:: Text passage

Ecology of an Exhibition is a complement to the exhibition Nature's Nation: American Art and Environment. Using Nature’s Nation as a point of reference, this website investigates some of the critical planning decisions involved in creating an exhibition, and their corresponding environmental implications.
Transient Effects opens up a broad historical exploration of experiments at the intersection of art and science. This extensive online exhibition brings together experts from the sciences and art history to present the history of Howard Russell Butler’s solar eclipse paintings and the story of the artist who created them.
The Henry and Rose Pearlman Collection presents Impressionist and Post-Impressionist masterpieces from one of the finest collections still held in private hands. The collection features paintings and sculptures by artists who were transformative members of the avant-garde of their day such as Cézanne, Degas, Van Gogh, Modigliani, and Soutine. The works have been on long-term loan to the Princeton University Art Museum since the mid-1970s and were on view in a major international traveling exhibition from 2014-2016 accompanied by a mobile-friendly website that showcased 50 modern masterworks from the late 19th through early 20th centuries. The Henry and Rose Pearlman Foundation website includes additional in-depth information about the collection.

::::
:: Data for analysis

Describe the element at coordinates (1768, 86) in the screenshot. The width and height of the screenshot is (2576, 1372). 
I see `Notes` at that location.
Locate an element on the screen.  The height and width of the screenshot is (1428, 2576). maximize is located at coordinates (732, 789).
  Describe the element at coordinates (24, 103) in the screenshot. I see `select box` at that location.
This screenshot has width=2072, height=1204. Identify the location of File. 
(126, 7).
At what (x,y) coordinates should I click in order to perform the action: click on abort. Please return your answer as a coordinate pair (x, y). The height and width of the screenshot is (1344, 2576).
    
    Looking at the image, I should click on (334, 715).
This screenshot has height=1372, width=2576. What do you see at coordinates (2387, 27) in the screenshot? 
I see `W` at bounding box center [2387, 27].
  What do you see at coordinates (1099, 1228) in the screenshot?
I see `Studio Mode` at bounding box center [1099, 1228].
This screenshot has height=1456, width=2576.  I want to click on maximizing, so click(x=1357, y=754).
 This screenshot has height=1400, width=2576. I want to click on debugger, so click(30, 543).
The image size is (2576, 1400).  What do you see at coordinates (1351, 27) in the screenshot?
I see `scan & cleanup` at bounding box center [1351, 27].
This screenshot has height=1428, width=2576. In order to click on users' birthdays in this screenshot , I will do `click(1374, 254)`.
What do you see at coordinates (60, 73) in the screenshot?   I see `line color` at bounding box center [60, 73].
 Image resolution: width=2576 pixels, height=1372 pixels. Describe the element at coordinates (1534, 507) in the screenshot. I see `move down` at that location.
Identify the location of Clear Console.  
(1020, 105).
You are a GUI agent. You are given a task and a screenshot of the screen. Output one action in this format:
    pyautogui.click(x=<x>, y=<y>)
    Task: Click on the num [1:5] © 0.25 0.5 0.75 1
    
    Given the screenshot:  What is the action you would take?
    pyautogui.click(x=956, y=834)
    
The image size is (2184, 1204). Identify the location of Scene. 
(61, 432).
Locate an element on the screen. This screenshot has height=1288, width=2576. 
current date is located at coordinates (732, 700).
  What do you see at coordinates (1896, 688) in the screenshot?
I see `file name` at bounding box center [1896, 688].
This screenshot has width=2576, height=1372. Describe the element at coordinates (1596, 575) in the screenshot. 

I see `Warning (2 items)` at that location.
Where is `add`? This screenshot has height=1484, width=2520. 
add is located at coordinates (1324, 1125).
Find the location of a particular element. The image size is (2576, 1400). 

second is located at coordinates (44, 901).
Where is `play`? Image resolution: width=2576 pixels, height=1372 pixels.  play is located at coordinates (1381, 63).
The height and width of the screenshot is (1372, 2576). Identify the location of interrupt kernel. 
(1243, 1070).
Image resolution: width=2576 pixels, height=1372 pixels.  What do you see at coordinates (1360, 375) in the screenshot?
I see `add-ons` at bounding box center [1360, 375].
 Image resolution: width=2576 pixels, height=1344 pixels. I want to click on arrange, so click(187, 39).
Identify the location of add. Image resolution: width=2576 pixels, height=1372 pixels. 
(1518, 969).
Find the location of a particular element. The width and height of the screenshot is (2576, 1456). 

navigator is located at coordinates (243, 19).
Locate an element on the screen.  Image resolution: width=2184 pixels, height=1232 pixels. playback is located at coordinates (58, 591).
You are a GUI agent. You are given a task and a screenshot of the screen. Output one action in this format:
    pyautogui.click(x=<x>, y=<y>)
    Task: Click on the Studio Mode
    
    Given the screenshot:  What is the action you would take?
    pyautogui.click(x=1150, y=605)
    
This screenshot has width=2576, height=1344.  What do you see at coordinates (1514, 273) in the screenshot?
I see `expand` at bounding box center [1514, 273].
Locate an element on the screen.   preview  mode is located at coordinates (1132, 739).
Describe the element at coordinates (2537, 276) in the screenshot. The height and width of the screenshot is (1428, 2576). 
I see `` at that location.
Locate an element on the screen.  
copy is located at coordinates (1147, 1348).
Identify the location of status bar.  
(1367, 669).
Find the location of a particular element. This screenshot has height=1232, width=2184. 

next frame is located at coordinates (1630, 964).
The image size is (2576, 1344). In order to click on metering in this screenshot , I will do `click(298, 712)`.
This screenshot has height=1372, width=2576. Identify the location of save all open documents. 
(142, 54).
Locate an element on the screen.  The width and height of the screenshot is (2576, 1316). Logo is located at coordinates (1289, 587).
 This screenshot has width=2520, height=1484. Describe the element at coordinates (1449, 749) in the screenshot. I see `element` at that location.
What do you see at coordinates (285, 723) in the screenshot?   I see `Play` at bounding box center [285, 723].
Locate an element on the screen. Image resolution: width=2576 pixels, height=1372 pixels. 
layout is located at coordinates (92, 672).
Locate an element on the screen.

::::

# [Tasks to complete]
(1) In the passage on museum websites, since when have the Henry and Rose Pearlman works been on long-term loan to the Princeton University Art Museum?
(2) Using the passage on museum websites, decide whether each statement agrees with it, answering yes or no and quoting the deciding words.
(a) Transient Effects presents the history of Howard Russell Butler's solar eclipse paintings.
(b) The Pearlman works were shown in an international traveling exhibition from 2010 to 2012.
(c) Ecology of an Exhibition takes Nature's Nation as a point of reference.
(3) Continue the passage on museum websites from its final sentence.

# [Answers for each item]
(1) Since the mid-1970s.

(2)
(a) Yes: "to present the history of Howard Russell Butler’s solar eclipse paintings and the story of the artist who created them"
(b) No: "were on view in a major international traveling exhibition from 2014-2016"
(c) Yes: "Using Nature’s Nation as a point of reference"

(3)
Princeton's Great Persian Book of Kings narrated the story of Iran from the dawn of time to the 7th century A.D. The sweeping epic contains over 50,000 verses and countless tails of Iran's ancient kings and heroes. The interactive explores the gripping stories and magnificent details of six paintings in the Peck Shahnama.
The City Lost and Found was created to complement the exhibition, The City Lost and Found: Capturing New York, Chicago, and Los Angeles, 1960-1980 to provide an opportunity to engage with the historic material of the exhibition as well as with the contemporary urban environments.
Explore the rare Album of Guercino Caricature Drawings which contains twenty-three caricature drawings by the Italian baroque painter Giovanni Francesco Barbieri (1591–1666), generally known by his nickname Guercino created as a complement to the exhibition 500 Years of Italian Master Drawings.
New Jersey as Non-Site presents New Jersey as the site of and catalyst for major breakthroughs in the genres of Pop, conceptual, performance, land, and black art between 1950 and 1975. This website explores the work of some of the era’s most innovative artists, produced in the state’s more remote peripheries.
Casting New Jersey: The George Segal Papers examines the complexities of the modernist revolution in art and literature with a selection of prints, drawings, photographs, rare books, and periodicals from the collections of the Princeton University Art Museum and the Princeton University Library.
1913: The Year of Modernism examines the complexities of the modernist revolution in art and literature with a selection of prints, drawings, photographs, rare books, and periodicals from the collections of the Princeton University Art Museum and the Princeton University Library.
Princeton and the Gothic Revival is a multimedia exploration of Princeton’s Gothic Revival architecture—the campus’s defining visual language—through text, audio, and images. It is accessible via smart phone and computer.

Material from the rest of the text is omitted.